Sorry, Ohio: Aviation Hall of Fame show takes flight for Alliance

A 2009 National Aviation Hall of Fame ceremony featured Apollo space mission crews. The Hall of Fame induction is moving to Fort Worth in 2017.
A 2009 National Aviation Hall of Fame ceremony featured Apollo space mission crews. The Hall of Fame induction is moving to Fort Worth in 2017. AP

Long neglected in a city of retired pilots and aircraft workers, America’s aviation history will come to life for one night in Fort Worth.

The National Aviation Hall of Fame induction ceremony, described as pilots’ “Oscar night,” will move in 2017 from an Air Force museum in Ohio to Fort Worth Alliance Airport as part of the Oct. 28-29 air show, hall trustees announced Thursday in Ohio.

From the Ohio news pages, you’d think Fort Worth had stolen the entire museum, and maybe a couple of Ohio State Buckeyes linemen along with it.

Dayton leaders offered to promote the event more widely, underwrite travel costs and raise money to keep the 54-year-old ceremony at the National Museum of the U.S. Air Force at Wright-Patterson Air Force Base.

Promoters of the Bell Helicopter Fort Worth Alliance Air Show were careful not to overplay the news, even as hall trustees were announcing that the 2017 show will move.

“We’re thrilled,” spokesman Randy Pruett said: “Alliance has one of the largest and most prestigious air shows in the country.”

He gave one hint, crediting Alliance founder H. Ross Perot Jr. and his father, Ross Perot: “The discussion started at the top.”

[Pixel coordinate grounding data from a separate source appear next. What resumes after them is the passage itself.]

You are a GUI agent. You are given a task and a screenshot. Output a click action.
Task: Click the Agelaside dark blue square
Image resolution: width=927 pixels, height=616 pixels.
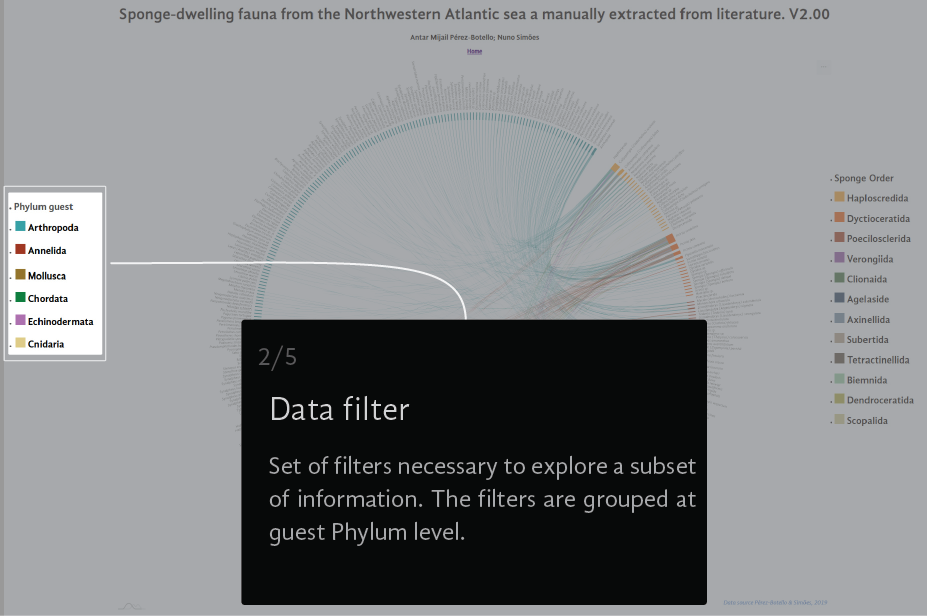(x=840, y=299)
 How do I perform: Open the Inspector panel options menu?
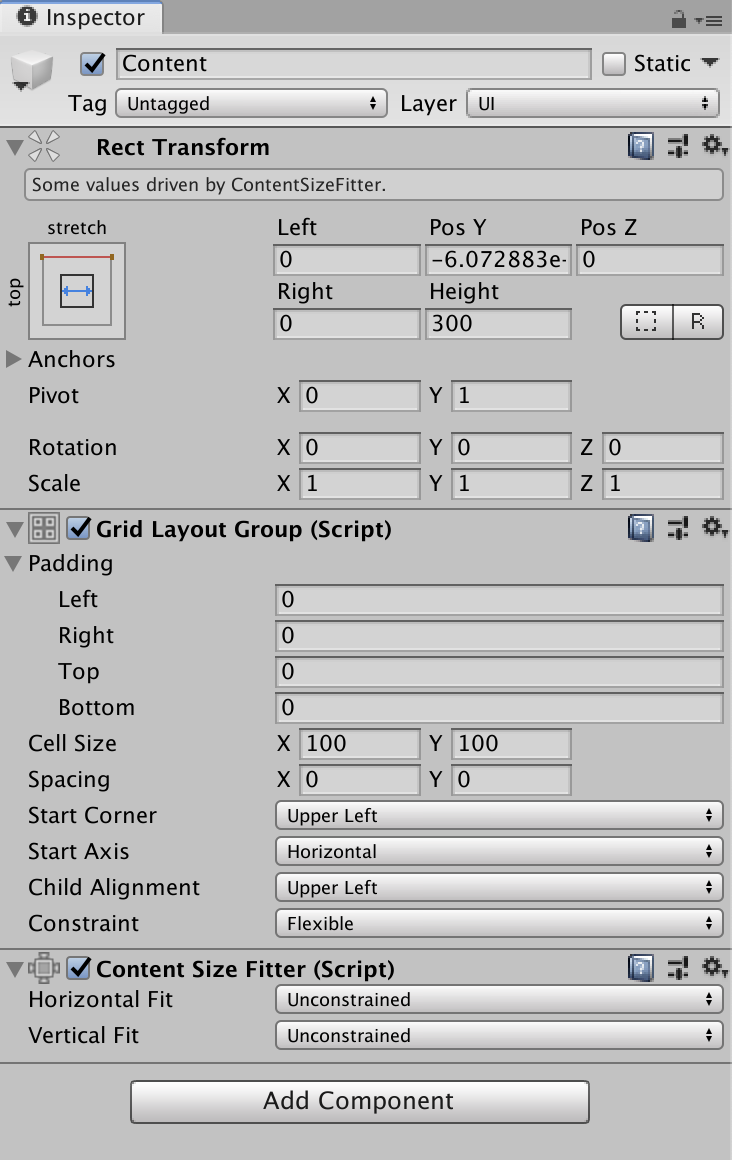[x=712, y=19]
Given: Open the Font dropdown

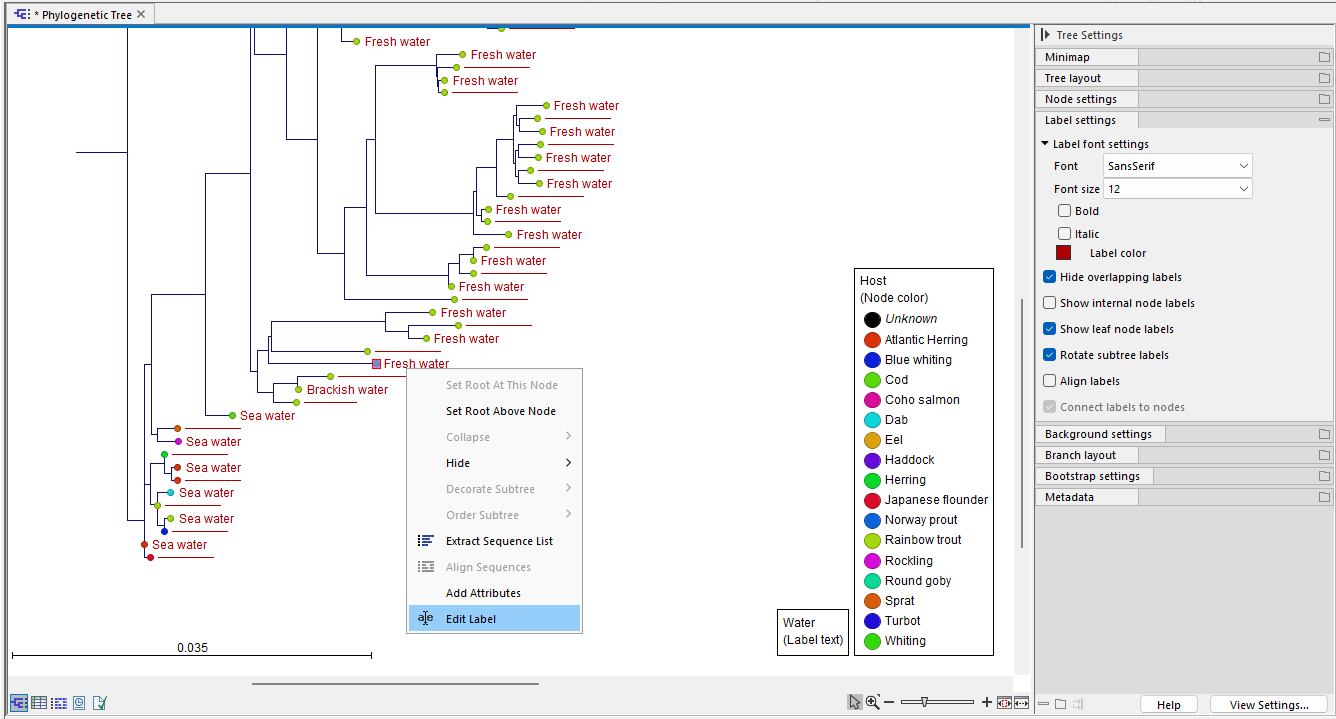Looking at the screenshot, I should click(1177, 166).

The dinner will honor four inductees, two of them astronauts Charles Bolden and the late Scott Carpenter, plus Air Force spy plane test pilot Robert J. Gilliland and the late British jet engine pioneer Sir Frank Whittle.

The 229 current hall members include moonwalking Fort Worth astronaut Alan Bean, early Waxahachie pilot Bessie Coleman, Southwest Airlines co-founder Herb Kelleher and American Airlines visionary C.R. Smith.

At Texas’ Lone Star Flight Museum in Galveston, President Larry Gregory described the Ohio ceremony as “a who’s who of aviation — it’s a very impressive event filled with people who have accomplished amazing feats.”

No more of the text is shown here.